AYM Figen Yüksekdağ'ın tutukluluğunu 'ölçülü' buldu
HDP eski Eş Genel Başkanı Figen Yüksekdağ'ın 3 yıl 1 ay boyunca süre gelen tutukluluk tedbirine ilişkin Anayasa Mahkemesi "ölçülü" derken kişi hürriyet ve güvenlik hakkının ihlal edilmediğine karar verdi.
Haber Merkezi- Anayasa Mahkemesi’ne (AYM), HDP eski Eş Genel Başkanı Figen Yüksekdağ hakkında 26 Şubat 2021 tarihinde yapılan başvuruda karar çıktı. Figen Yüksekdağ'ın "Tutuklama tedbirinin hukuki olmaması", "Tutukluluğun makul süreyi aşması", "Tutukluluk incelemelerinin yapılmaması, tahliye talepleri ile tutukluluğa yönelik itirazların kısa sürede karara bağlanmaması" ve "Tutukluluk incelemelerinin hakim/mahkeme önüne çıkarılmaksızın yapılmasına” dair kişi hürriyeti ve güvenliği hakkının ihlal edildiğine ilişkin yapılan başvuruda, AYM herhangi bir ihlal görmediğini karara bağladı.

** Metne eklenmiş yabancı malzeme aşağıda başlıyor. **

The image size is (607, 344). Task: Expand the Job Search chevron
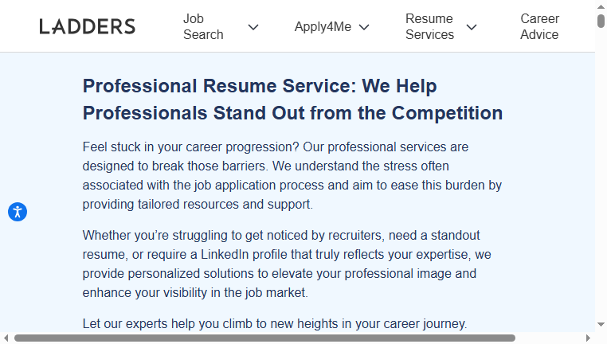point(253,27)
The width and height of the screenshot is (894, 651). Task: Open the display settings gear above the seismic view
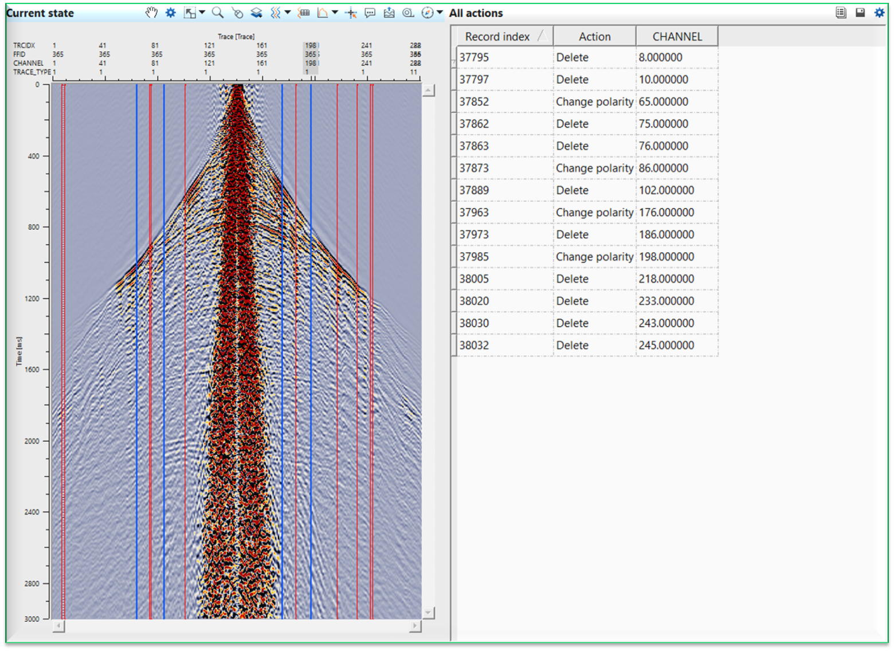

AYM, incelemesinde, daha önce "açıkça dayanaktan yoksun" diyerek reddettiği başvuruyu da hatırlattı ve tutuklama tedbirinin hukuka aykırılık konusunu da incelemeyerek mükerrer başvuru olduğunu belirtti.
“Dayanaktan yoksun”
Figen Yüksekdağ'ın ilk tutuklanmasının ardından 1 Şubat 2017 ile 28 Nisan 2017 tarihleri arasında resen tutukluluk incelemesi yapılmadığı için kişi hürriyeti ve güvenlik hakkı ihlal edildiğine dair başvuruya ilişkin AYM, yetkisizlik kararı verdi. "Tahliye talepleri ile tutukluluğa yönelik itirazlarının kısa sürede karara bağlanmaması" ihlaline dair de, kendilerine belge gönderilmediğini ve genel ifadeler kullanıldığını öne sürdü. Bu başvuruyu da "dayanaktan yoksun" diyerek, kabul etmedi.
“Sorun yok”
AYM ayrıca tutukluluk ile ilgili olarak "Tutukluluğunun devamına dair sulh ceza hakimlikleri ve ağır ceza mahkemeleri tarafından verilen kararlarda atıf yapılan ve soruşturma/kovuşturma dosyasında bulunduğu belirtilen delillerin içeriği ile bu delillerin kuvvetli belirti açısından Anayasa Mahkemesi tarafından tespit edilen olgusal değerini tutuklama tarihinden sonraki süreçte de koruduğu dikkate alındığında başvurucunun tutukluluğunun devamı kararlarının suç işlendiğine dair kuvvetli belirtinin bulunması hususu yönünden ilgili ve yeterli olduğu değerlendirilmiştir" yorumunda bulundu. Tutukluluk devam kararlarını "ölçü" yönünden de inceleyen AYM, “tedbirin ölçülülüğü açısından bir sorun oluşturmadığı değerlendirilmiştir” dedi.